The appendix to the proposal contains a model disclosure form that
may be used for purposes of satisfying the fee and compensation
disclosure requirement of paragraph (g)(1)(iii), as well as the
requirements of paragraph (g)(2), of the proposal. The proposal makes
clear, however, that the use of the model disclosure form is not
mandatory.
Paragraph (g)(3) makes clear that the required disclosures may be
provided in written or electronic form.
Paragraph (g)(4) of the proposal, like section 408(g)(6)(B) of
ERISA, sets forth miscellaneous recordkeeping and furnishing
responsibilities of the fiduciary adviser. Specifically, paragraph
(g)(4) provides that, at all times during the provision of advisory
services to the participant or beneficiary pursuant to the arrangement,
the fiduciary adviser must: Maintain the information described in
paragraph (g)(1) in accurate form; provide, without charge, accurate
information to the recipient of the advice no less frequently than
annually; provide, without charge, accurate information to the
recipient of the advice upon request of the recipient; and provide,
without charge, accurate information to the recipient of the advice
concerning any material change to the information required to be
provided to the recipient of the advice at a time reasonably
contemporaneous to the change in information.
7. Other Conditions
Paragraph (h) of the proposal, like section 408(g)(7) of ERISA,
sets forth additional conditions applicable to the provision of advice
under the statutory exemption.
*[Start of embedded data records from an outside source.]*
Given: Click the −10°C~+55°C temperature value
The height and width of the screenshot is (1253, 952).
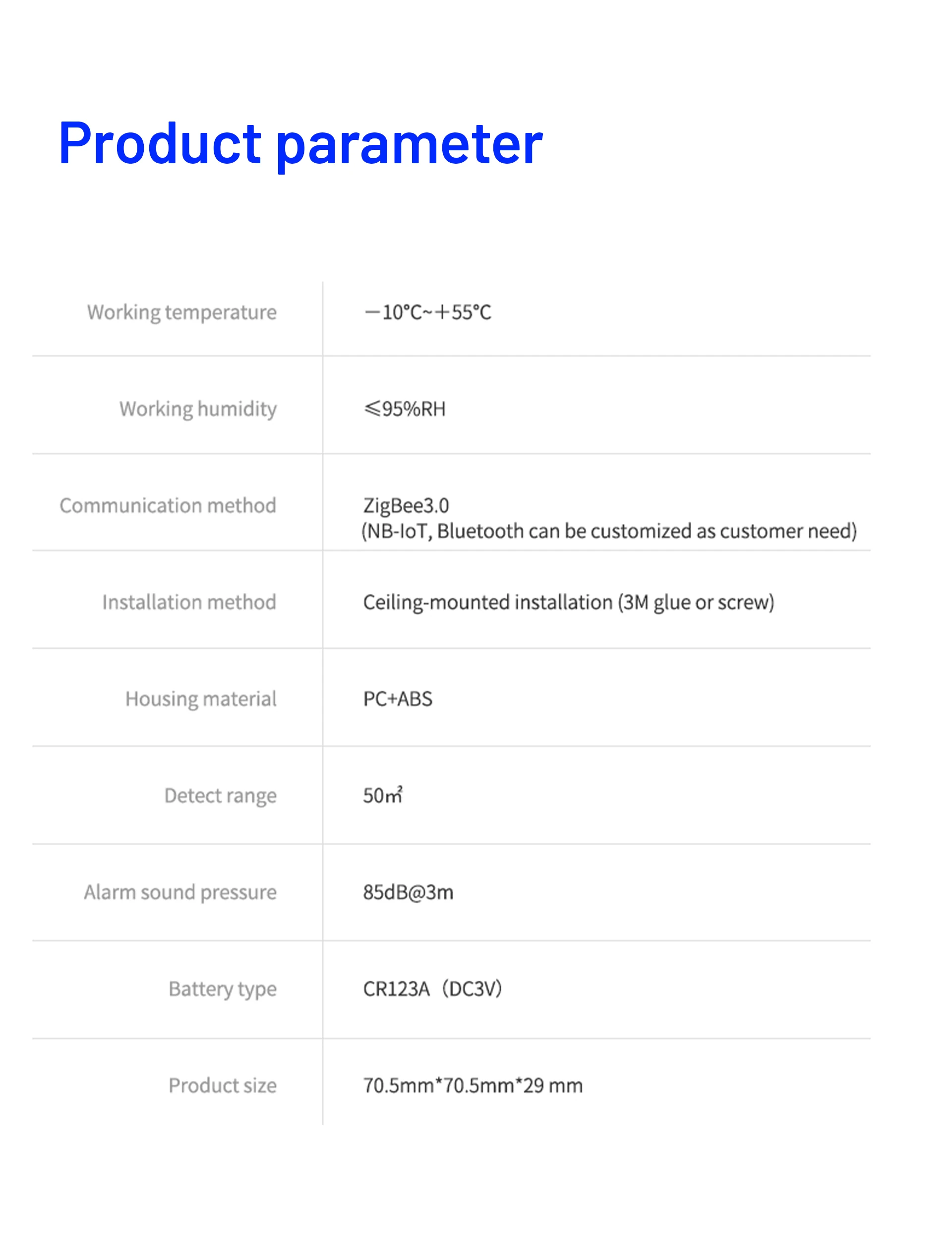Looking at the screenshot, I should pos(428,312).

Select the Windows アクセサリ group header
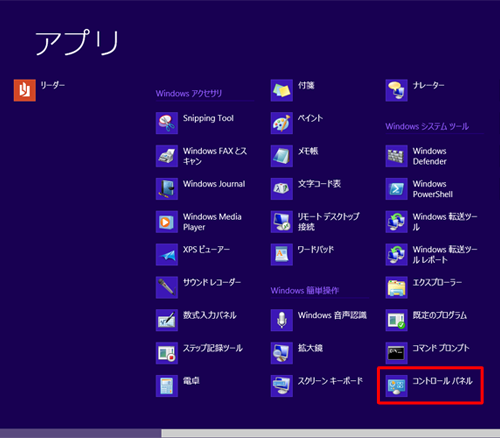189,94
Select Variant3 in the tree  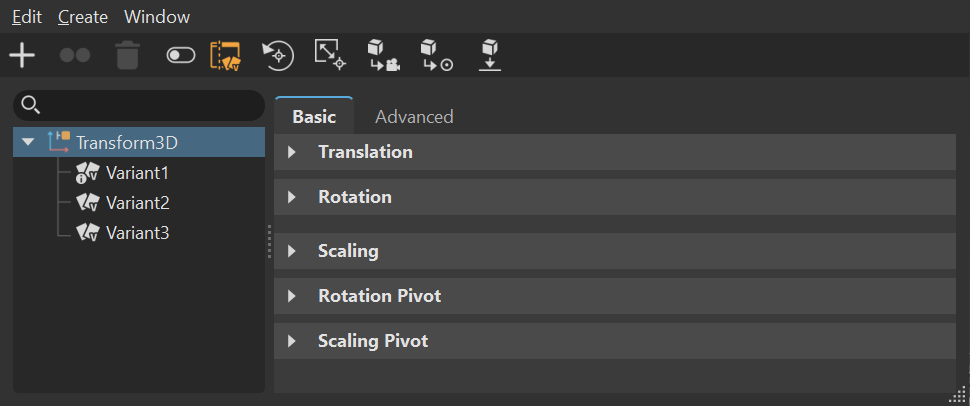click(x=137, y=233)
These requirements are as follows: The
fiduciary adviser must provide appropriate disclosure, in connection
with the sale, acquisition, or holding of the security or other
property, in accordance with all applicable securities laws; the sale,
acquisition, or holding occurs solely at the direction of the recipient
of the advice; the compensation received by the fiduciary adviser and
affiliates thereof in connection with the sale, acquisition, or holding
of the security or other property is reasonable; and the terms of the
sale, acquisition, or holding of the security or other property are at
least as favorable to the plan as an arm's length transaction would be.
8. Maintenance of Records
Paragraph (i) of the proposal sets forth the record maintenance
requirements. Consistent with section 408(g)(9) of ERISA, paragraph (i)
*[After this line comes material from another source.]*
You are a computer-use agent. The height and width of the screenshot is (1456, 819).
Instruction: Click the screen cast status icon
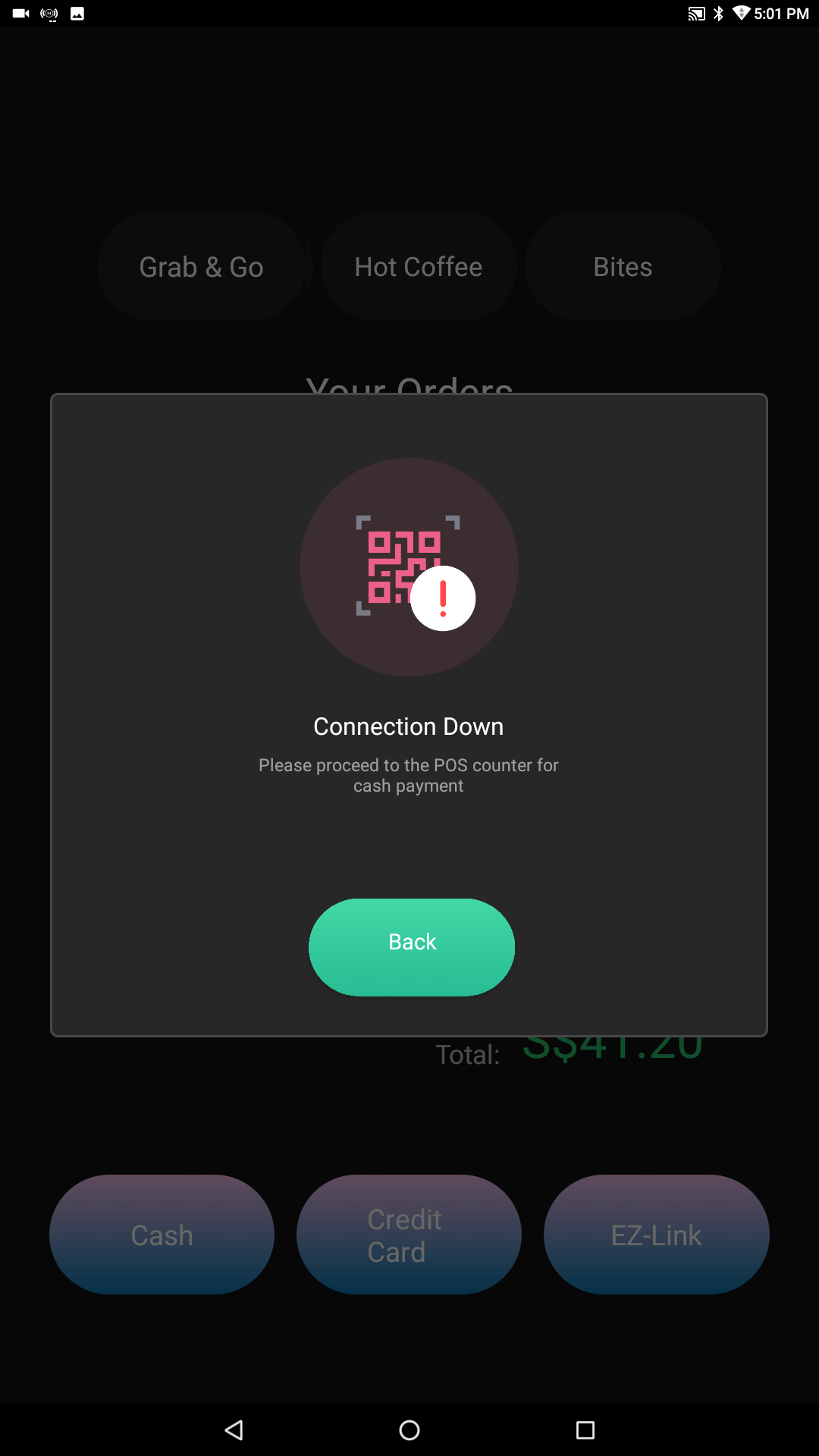(696, 14)
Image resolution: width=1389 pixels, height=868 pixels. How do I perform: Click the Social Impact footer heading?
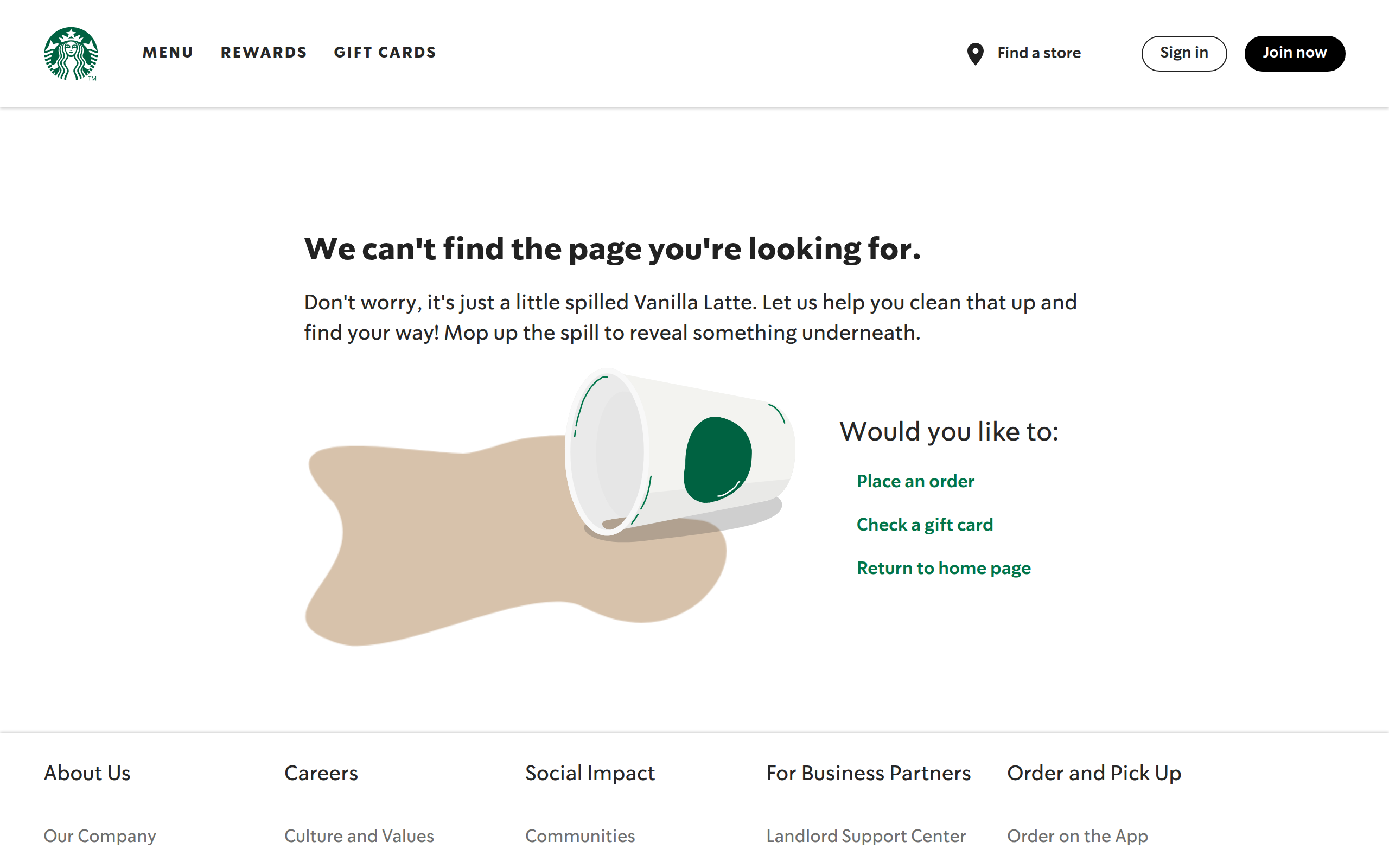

of the proposal provides that the fiduciary adviser must maintain, for
a period of not less than 6 years after the provision of investment
advice pursuant to the arrangement, any records necessary for
determining whether the applicable requirements of the proposal have
been met. Also, paragraph (i), as with section 408(g)(9), makes clear
that a prohibited transaction shall not be considered to have occurred
solely because the records are lost or destroyed prior to the end of
the 6-year period due to circumstances beyond the control of the
fiduciary adviser.
9. Definitions
Paragraph (j) of the proposal sets forth a number of definitions
relevant to the statutory exemption and this proposed regulation.
Paragraph (j)(1), as discussed earlier, defines the term
``designated investment option.'' Paragraph (j)(2) sets forth the
definition of ``fiduciary adviser,'' as it appears in section
408(g)(11)(A) of ERISA. With regard to that part of the fiduciary
adviser definition that treats persons who develop computer models or
market investment advice programs or computer models as a fiduciary of
the plan by reason of providing investment advice and as a fiduciary
adviser for purposes of section 408(b)(14), the Department is proposing
a separate regulation (Sec. 2550.408g-2), discussed below, pursuant to
which a single fiduciary adviser may elect to be treated as a fiduciary
with the respect to the plan.
Paragraph (j)(3) of the proposal adopts the statutory definition of
``registered representative'' set forth in ERISA section 408(g)(11)(C),
which states that a registered representative of another entity means a
person described in section 3(a)(18) of the Securities Exchange Act of
1934 (15 U.S.C. 78c(a)(18)) (substituting the entity for the broker or
dealer referred to in such section) or a person described in section
202(a)(17) of the Investment Advisers Act of 1940 (15 U.S.C. 80b-
2(a)(17)) (substituting the entity for the investment adviser referred
to in such section).
Paragraph (j)(4), consistent with section 601(b)(3)(A)(i) of the
Pension Protection Act of 2006, defines the term ``Individual
Retirement Account'' to mean plans described in paragraphs (B) through
(F) of section 4975(e)(1) of the Code, as well as a trust, plan,
account, or annuity which, at any time, has been determined by the
Secretary of the Treasury to be described in such paragraphs.
Paragraph (j)(5) of the proposed rule defines the term
``affiliate.'' For purposes of the proposal, an ``affiliate'' of
another person means: Any person directly or indirectly owning,
controlling, or holding with power to vote, 5 percent or more of the
outstanding voting securities of such other person; any person 5
percent or more of whose outstanding voting securities are directly or
indirectly owned, controlled, or held with power to vote, by such other
person; any person directly or indirectly controlling, controlled by,
or under common control with, such other person; and any officer,
director, partner, copartner, or employee of such other person.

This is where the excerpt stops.